## Excerpted records

┌────────

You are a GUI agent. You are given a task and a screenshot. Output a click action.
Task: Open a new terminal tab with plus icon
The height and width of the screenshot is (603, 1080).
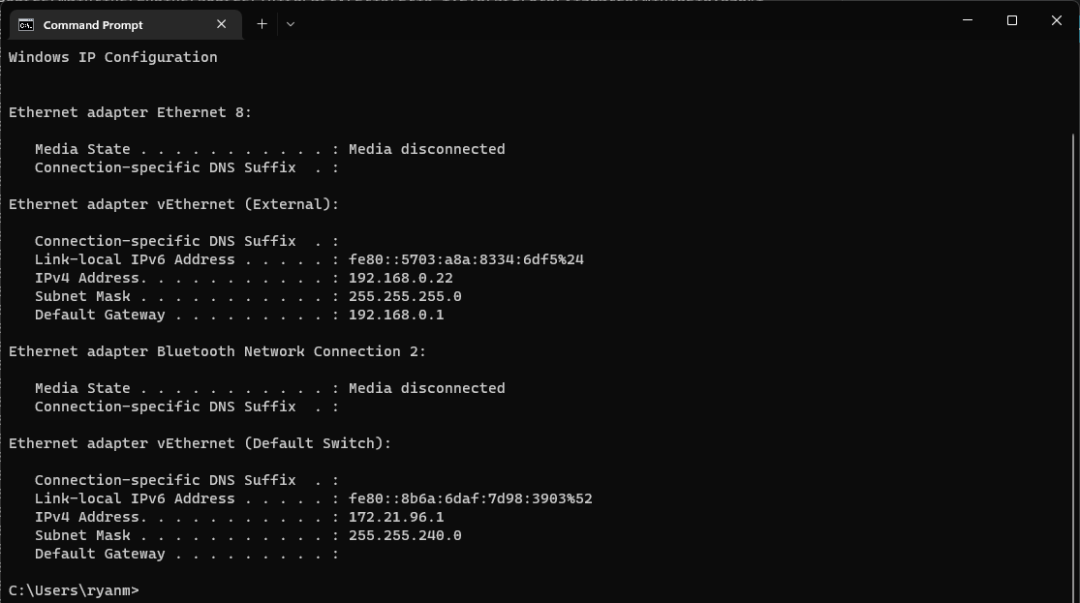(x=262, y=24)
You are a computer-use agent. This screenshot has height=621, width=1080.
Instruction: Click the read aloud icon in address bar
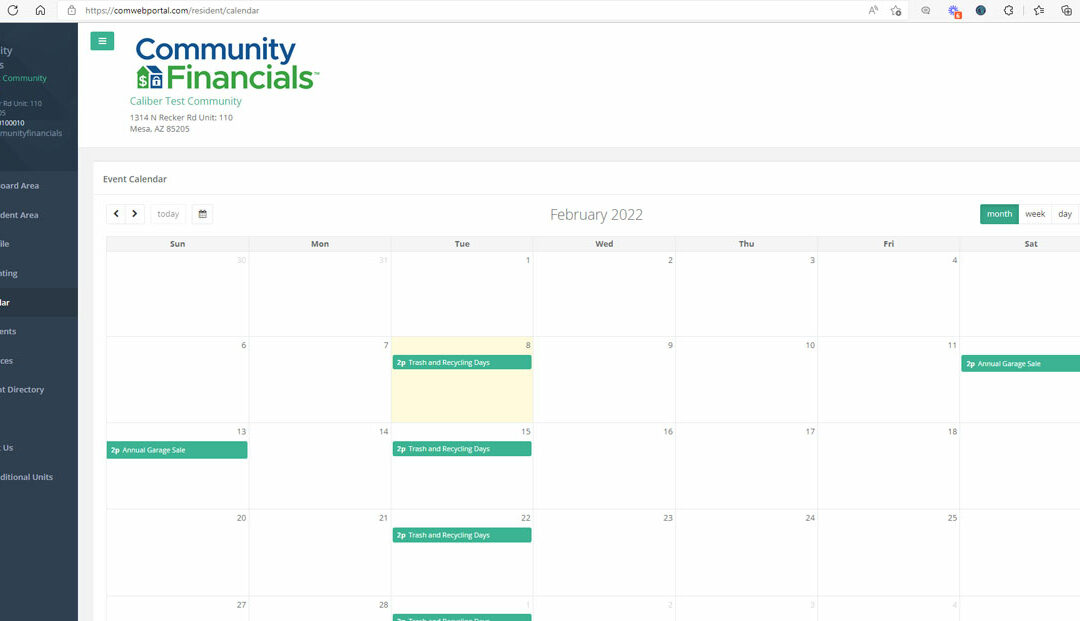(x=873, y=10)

└────────
┌────────

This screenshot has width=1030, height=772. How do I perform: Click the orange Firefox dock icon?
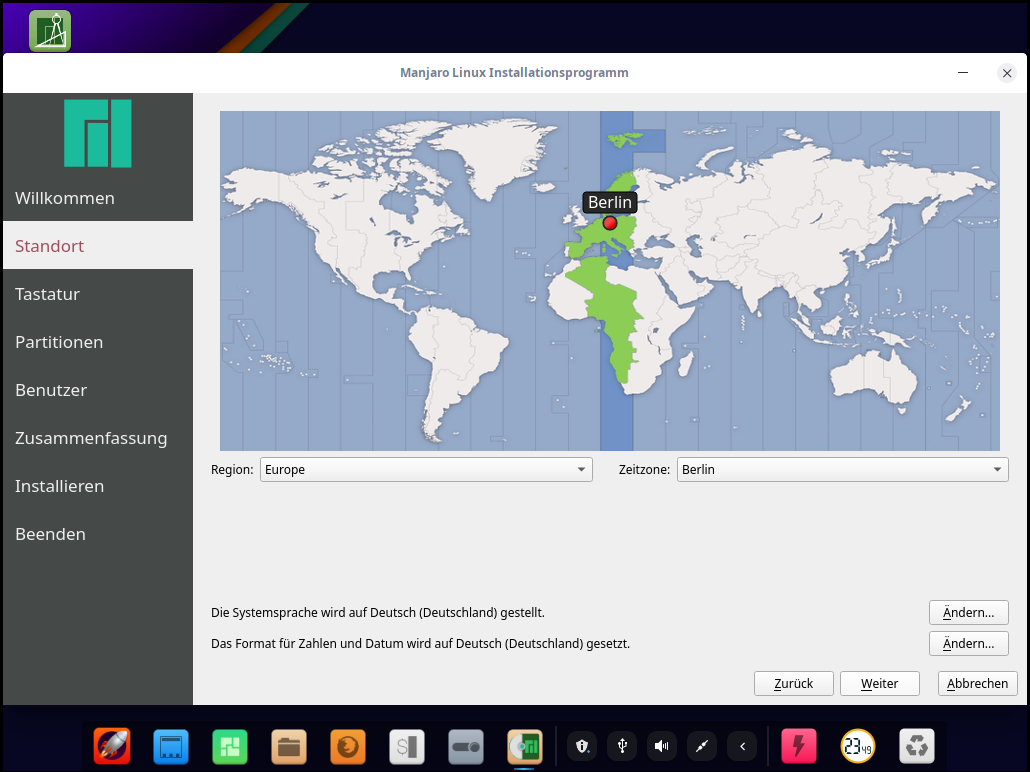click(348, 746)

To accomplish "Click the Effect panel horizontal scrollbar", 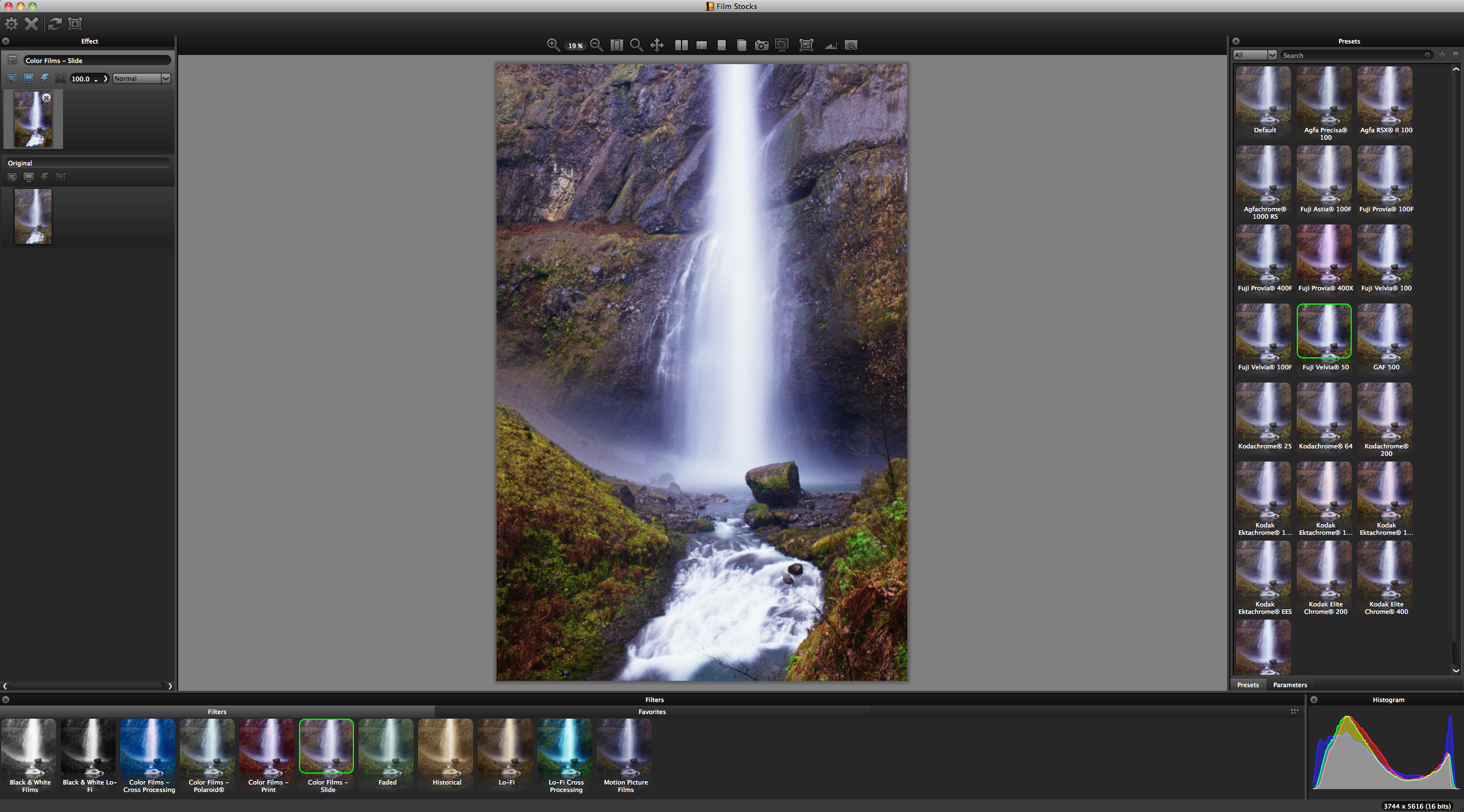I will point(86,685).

└────────
┌────────

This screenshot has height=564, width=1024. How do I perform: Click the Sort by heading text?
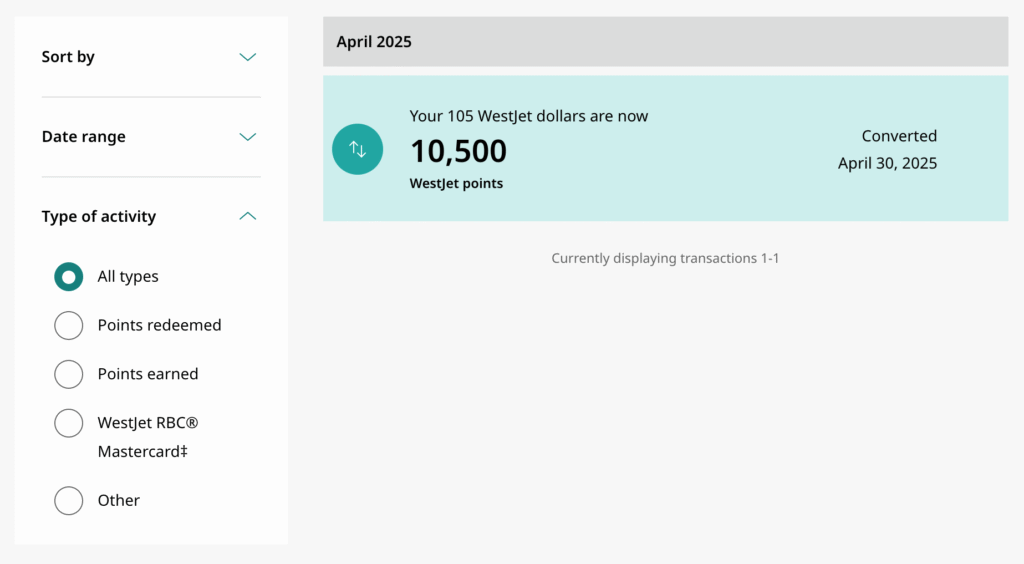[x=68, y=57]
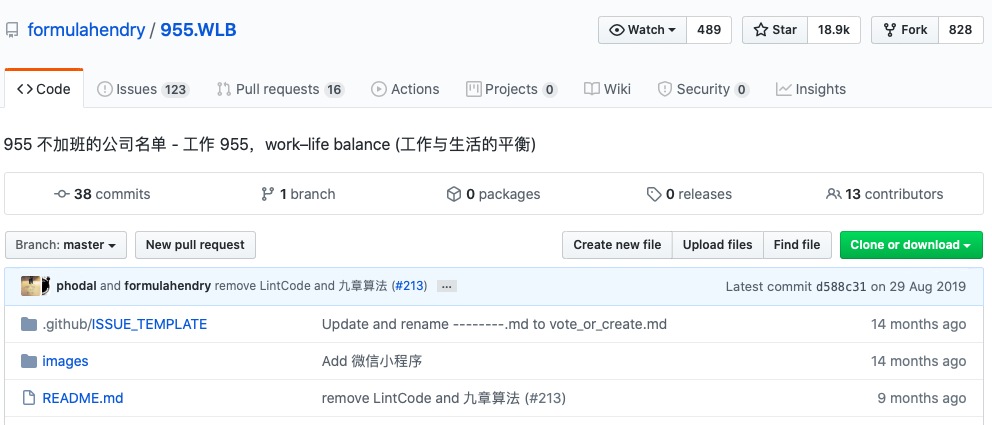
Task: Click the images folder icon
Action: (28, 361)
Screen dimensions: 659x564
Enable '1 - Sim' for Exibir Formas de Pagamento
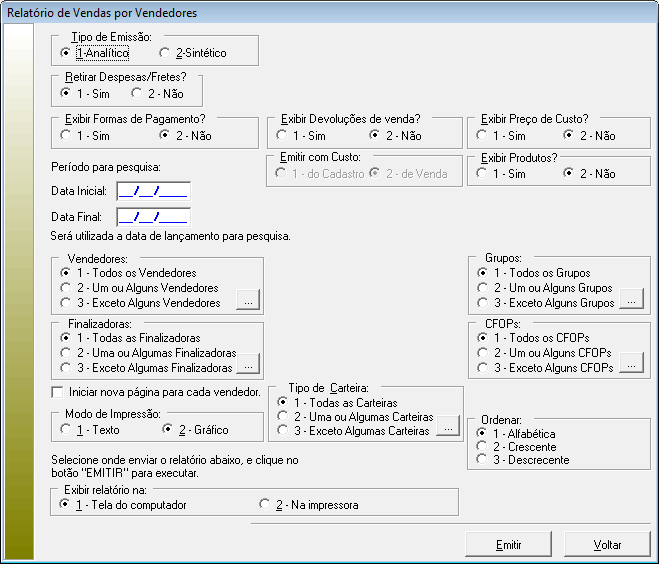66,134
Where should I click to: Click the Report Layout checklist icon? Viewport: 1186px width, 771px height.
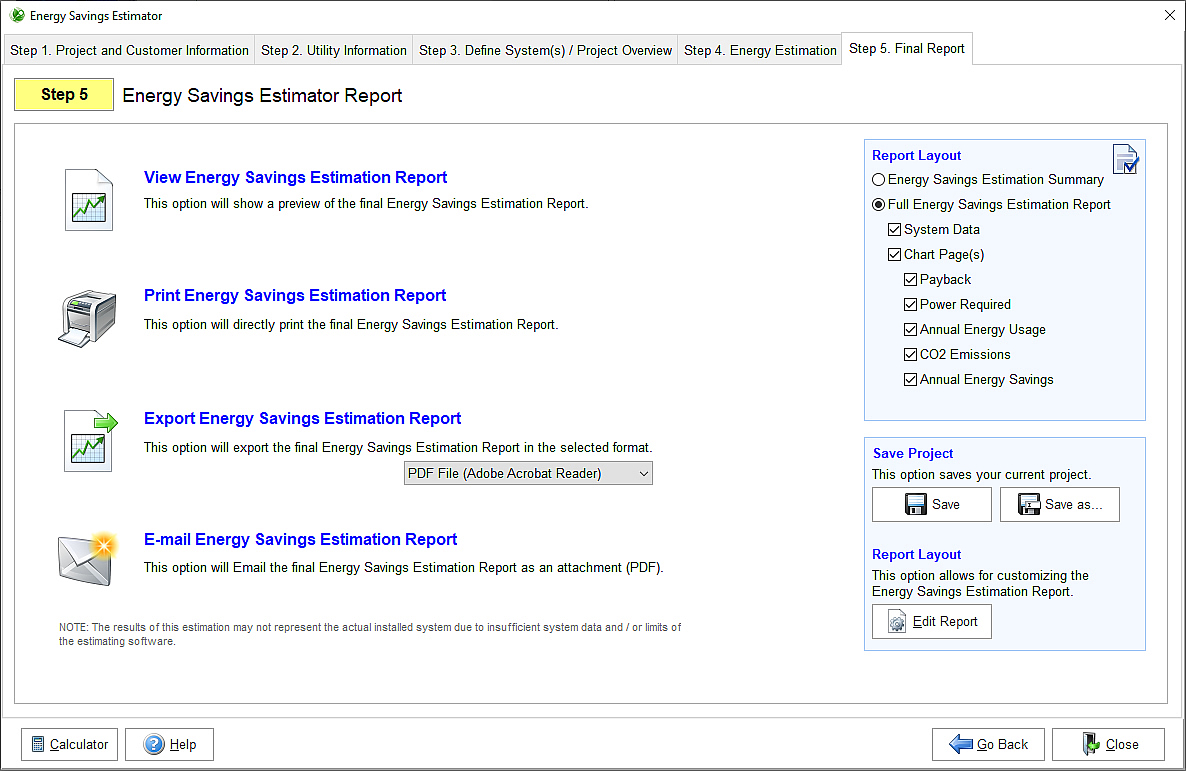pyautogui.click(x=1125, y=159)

└────────

## The problem
Substitute "checkbox icon" for "checklist icon" in the listing lines between the one holding "Screen dimensions: 659x564" and the one holding "pyautogui.click(x=1125, y=159)", inclusive. Reproduce only those lines with nothing else changed, and leave out the pictures.

## Finished exercise
Screen dimensions: 659x564
Enable '1 - Sim' for Exibir Formas de Pagamento
66,134
Where should I click to: Click the Report Layout checkbox icon? Viewport: 1186px width, 771px height.
pyautogui.click(x=1125, y=159)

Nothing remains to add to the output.